Laut dem Nationalen Institut für Statistik und Information in Peru arbeiten mehr als 72% in der informellen Wirtschaft. Für diejenigen, die täglich im informellen Sektor leben, hängt das Verdienen eines Einkommens oft davon ab, dass sie zur Arbeit gehen und sich nicht selbst isolieren.
Dies, zusammen mit dem Bedarf von Millionen, Lebensmittel und andere Gegenstände von überfüllten Märkten zu beziehen, "war eine explosive Mischung", sagte Lopez Vargas.
Am Freitag Präsident Vizcarra verlängert der Ausnahmezustand bis zum 30. Juni, wobei die obligatorische Selbstquarantäne und Ausgangssperre im ganzen Land beibehalten werden. Es war das fünfte Mal, dass die Sofortmaßnahmen verlängert wurden. Diesmal war die Erweiterung jedoch mit der Genehmigung verbunden, bestimmte Unternehmen wieder zu eröffnen, einschließlich Dienstleistungen wie Salons, Lebensmittellieferung und Zahnmedizin.

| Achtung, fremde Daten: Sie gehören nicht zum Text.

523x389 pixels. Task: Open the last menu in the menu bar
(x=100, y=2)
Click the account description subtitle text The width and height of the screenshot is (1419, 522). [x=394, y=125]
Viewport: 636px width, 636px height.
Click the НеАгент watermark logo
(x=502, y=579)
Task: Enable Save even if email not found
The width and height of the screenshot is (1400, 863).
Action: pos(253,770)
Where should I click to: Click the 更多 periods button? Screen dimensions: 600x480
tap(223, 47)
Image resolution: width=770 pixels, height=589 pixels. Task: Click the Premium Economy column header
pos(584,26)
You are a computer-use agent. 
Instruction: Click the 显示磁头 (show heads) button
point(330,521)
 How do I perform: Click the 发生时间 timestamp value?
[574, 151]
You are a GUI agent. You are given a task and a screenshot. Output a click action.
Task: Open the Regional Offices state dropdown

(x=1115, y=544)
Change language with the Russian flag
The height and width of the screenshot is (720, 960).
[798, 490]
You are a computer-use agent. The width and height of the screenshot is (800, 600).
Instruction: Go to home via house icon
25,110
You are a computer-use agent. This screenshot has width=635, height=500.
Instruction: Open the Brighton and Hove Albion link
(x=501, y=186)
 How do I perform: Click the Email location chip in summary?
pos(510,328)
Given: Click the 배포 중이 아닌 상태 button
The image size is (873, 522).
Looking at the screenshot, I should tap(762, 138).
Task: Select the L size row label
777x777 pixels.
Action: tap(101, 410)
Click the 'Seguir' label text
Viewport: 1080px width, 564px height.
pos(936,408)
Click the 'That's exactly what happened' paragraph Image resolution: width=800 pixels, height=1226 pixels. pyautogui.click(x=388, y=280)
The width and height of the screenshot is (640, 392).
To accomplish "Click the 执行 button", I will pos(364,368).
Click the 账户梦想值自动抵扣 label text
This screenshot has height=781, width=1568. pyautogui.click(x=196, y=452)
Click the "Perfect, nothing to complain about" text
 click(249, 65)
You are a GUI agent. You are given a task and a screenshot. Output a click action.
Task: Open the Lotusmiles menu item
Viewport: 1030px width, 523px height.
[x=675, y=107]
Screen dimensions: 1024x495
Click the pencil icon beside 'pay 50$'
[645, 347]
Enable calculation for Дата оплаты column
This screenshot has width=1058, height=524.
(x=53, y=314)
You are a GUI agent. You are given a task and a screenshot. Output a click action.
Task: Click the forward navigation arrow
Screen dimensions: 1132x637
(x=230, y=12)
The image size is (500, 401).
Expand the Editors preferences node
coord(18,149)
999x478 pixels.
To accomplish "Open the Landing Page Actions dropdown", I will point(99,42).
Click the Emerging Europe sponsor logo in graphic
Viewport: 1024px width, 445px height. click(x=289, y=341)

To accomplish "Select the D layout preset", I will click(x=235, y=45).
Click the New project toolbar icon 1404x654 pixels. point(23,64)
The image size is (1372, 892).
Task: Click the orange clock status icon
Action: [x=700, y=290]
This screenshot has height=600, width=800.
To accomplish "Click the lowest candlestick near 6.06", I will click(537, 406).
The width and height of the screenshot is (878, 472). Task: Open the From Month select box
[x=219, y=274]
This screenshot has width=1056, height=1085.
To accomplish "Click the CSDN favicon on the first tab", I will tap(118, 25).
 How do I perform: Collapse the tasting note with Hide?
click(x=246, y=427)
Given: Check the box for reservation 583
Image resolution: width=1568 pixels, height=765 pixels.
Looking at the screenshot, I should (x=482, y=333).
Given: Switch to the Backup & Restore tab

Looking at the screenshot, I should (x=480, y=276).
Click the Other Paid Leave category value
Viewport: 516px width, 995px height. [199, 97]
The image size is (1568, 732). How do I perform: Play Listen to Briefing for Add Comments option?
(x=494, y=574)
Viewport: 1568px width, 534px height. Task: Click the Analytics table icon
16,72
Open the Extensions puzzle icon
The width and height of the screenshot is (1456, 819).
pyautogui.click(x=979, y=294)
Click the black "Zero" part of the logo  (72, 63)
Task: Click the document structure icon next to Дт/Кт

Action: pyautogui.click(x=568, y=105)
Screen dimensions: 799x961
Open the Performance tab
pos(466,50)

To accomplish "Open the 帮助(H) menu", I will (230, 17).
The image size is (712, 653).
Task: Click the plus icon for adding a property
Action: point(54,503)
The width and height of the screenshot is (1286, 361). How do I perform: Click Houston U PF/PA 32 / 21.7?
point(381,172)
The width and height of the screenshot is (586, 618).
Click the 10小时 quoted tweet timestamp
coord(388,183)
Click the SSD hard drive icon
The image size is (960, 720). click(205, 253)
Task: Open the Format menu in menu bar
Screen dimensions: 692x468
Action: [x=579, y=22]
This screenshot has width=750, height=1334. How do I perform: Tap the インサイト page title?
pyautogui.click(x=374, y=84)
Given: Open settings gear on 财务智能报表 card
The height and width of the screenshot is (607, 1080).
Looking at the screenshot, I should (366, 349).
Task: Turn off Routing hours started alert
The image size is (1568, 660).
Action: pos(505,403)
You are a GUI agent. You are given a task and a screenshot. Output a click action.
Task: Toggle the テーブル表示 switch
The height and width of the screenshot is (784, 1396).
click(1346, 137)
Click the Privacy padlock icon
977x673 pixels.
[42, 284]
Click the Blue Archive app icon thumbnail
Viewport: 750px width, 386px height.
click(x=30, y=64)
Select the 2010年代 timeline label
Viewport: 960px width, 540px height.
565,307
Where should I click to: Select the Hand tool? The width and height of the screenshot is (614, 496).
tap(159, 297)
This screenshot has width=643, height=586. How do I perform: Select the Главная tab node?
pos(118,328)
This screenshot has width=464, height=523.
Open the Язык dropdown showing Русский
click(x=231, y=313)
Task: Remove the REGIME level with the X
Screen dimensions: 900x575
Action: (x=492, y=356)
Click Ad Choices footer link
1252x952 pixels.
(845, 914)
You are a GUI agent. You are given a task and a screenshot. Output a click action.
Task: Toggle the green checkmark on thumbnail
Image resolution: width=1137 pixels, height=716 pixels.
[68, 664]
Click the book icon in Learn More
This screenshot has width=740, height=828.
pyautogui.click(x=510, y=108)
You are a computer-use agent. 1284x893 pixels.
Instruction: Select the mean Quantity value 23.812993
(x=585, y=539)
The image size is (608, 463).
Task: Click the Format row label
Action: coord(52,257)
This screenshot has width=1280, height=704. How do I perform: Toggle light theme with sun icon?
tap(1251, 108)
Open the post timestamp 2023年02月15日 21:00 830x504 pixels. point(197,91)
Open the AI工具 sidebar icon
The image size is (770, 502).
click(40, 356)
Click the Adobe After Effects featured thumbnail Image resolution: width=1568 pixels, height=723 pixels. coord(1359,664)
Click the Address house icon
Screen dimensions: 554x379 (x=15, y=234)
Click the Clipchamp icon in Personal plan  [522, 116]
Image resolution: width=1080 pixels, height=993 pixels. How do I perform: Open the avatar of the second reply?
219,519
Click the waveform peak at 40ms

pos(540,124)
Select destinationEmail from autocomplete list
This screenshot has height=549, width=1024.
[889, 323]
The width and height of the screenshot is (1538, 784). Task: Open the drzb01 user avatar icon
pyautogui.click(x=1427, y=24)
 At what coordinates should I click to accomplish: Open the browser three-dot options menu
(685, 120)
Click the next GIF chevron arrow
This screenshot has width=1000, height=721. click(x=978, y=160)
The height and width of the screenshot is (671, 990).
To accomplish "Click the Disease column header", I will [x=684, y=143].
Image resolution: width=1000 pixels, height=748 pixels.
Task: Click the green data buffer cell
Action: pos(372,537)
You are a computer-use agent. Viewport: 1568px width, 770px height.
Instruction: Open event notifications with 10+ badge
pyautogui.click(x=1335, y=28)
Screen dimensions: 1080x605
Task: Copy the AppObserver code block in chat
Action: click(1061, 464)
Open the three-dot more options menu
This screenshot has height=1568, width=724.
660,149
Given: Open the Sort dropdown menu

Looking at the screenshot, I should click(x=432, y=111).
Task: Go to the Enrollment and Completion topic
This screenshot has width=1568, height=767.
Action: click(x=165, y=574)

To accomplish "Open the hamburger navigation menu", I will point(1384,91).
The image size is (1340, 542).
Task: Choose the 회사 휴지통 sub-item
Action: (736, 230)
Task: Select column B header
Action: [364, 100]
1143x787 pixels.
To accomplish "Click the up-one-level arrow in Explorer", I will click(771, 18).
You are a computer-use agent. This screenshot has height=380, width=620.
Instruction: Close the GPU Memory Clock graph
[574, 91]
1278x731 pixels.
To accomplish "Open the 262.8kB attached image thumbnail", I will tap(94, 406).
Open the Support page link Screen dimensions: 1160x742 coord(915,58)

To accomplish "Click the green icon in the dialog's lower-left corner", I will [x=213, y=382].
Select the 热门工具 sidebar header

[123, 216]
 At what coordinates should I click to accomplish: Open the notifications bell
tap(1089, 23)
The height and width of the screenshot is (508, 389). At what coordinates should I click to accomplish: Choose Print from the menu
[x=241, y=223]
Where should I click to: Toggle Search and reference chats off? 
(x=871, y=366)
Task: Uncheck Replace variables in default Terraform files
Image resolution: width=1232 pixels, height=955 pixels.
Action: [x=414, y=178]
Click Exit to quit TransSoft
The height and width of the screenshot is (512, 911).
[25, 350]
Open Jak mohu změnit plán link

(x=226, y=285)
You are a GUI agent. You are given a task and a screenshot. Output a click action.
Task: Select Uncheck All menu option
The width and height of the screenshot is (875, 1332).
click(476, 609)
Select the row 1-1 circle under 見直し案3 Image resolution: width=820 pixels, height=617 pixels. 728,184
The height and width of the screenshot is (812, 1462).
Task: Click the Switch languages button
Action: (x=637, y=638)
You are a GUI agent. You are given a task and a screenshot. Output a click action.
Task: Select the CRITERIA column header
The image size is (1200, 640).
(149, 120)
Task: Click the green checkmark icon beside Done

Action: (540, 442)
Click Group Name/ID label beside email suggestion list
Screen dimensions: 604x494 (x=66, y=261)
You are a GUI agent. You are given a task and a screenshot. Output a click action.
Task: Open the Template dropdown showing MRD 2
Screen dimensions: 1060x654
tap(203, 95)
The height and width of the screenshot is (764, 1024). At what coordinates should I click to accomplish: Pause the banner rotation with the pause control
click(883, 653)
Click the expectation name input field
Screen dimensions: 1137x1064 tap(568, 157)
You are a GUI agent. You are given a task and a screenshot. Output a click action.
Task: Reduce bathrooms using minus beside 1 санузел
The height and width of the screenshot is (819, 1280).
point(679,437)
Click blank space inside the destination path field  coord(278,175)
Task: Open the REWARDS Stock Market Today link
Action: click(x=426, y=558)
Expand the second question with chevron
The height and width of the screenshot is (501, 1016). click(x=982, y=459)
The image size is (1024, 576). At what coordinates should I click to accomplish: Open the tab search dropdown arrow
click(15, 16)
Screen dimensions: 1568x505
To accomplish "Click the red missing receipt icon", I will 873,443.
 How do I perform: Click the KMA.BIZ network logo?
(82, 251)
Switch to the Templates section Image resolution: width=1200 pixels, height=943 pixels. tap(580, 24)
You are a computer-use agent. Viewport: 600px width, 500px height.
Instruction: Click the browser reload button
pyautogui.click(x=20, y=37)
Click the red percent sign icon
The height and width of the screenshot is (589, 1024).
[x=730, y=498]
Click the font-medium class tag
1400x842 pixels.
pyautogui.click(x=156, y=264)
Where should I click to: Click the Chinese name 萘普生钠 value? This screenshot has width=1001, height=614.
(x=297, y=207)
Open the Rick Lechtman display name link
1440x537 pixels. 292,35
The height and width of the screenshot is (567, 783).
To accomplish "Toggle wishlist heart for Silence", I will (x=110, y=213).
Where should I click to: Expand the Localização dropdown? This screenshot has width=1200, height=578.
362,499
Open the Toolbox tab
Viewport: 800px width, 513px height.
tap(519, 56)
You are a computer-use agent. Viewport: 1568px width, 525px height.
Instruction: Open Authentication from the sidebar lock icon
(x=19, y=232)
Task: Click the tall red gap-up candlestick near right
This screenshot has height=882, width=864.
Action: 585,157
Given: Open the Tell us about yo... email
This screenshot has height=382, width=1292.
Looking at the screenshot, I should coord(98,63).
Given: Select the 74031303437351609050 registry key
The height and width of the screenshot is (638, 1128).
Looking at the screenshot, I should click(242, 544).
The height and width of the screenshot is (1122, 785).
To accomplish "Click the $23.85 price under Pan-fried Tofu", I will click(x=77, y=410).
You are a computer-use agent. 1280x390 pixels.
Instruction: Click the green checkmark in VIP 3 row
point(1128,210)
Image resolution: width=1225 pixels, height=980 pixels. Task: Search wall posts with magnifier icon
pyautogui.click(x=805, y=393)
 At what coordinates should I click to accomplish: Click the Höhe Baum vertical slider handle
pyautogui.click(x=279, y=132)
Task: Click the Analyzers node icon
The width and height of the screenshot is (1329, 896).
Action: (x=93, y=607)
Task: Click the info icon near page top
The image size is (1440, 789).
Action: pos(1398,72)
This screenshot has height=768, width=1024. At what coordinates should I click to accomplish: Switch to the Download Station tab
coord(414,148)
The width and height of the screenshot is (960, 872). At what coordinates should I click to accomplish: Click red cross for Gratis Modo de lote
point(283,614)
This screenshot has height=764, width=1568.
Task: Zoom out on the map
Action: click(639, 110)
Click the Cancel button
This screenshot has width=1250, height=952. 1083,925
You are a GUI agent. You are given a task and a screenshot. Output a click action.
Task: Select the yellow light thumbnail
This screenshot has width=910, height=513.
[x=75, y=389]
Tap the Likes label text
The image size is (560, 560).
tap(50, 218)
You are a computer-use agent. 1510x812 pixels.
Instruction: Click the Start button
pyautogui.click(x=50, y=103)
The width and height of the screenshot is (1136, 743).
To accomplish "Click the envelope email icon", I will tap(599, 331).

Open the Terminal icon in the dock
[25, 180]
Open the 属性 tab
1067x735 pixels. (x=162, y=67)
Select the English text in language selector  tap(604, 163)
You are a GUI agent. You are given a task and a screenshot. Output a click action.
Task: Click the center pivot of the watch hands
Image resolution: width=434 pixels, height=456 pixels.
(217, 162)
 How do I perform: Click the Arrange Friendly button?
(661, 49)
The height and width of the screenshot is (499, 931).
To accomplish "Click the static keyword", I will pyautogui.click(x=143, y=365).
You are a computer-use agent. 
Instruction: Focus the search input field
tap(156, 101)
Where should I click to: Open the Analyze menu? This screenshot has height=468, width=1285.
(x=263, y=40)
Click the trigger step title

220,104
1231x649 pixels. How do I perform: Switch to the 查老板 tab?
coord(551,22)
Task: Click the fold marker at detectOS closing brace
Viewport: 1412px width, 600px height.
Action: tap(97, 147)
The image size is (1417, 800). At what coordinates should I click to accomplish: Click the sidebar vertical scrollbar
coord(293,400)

Perus Prioritäten für die Durchsetzung der Gesundheitsrichtlinien scheinen sich ebenfalls seit der Ausrufung des Ausnahmezustands weiterentwickelt zu haben. Anfang April berichtete Vizcarra, dass in den ersten Wochen des Mandats für den Aufenthalt zu Hause bis zu 3.000 Personen festgenommen wurden, weil sie an einigen Tagen gegen die Maßnahmen verstoßen hatten. Am Montag kündigte er an, dass die Durchsetzung von Gesundheitsprotokollen auf den Märkten des Landes Priorität haben werde.
Eine Lehre aus der Pandemie-Reaktion ist, dass Menschen bestimmte "soziale Verhaltensweisen ändern müssen, die viel Schaden angerichtet haben", fügte er hinzu.
"Diese Art von Verhalten ist individualistisch, egoistisch … und ignoriert, was um uns herum passiert und was genau diese Situation auf uns gebracht hat, nicht nur in Peru, sondern auf der ganzen Welt", sagte Vizcarra.
Aber Huerta, der Arzt, und Lopez Vargas, der Ökonom, warnen davor, den Menschen zu viel Schuld zu geben. Die zugrunde liegenden Probleme, die die Pandemie offengelegt hat, sind nicht neu.
"Während es für manche wie ein Rätsel erscheint, ist es das nicht", sagte Lopez Vargas.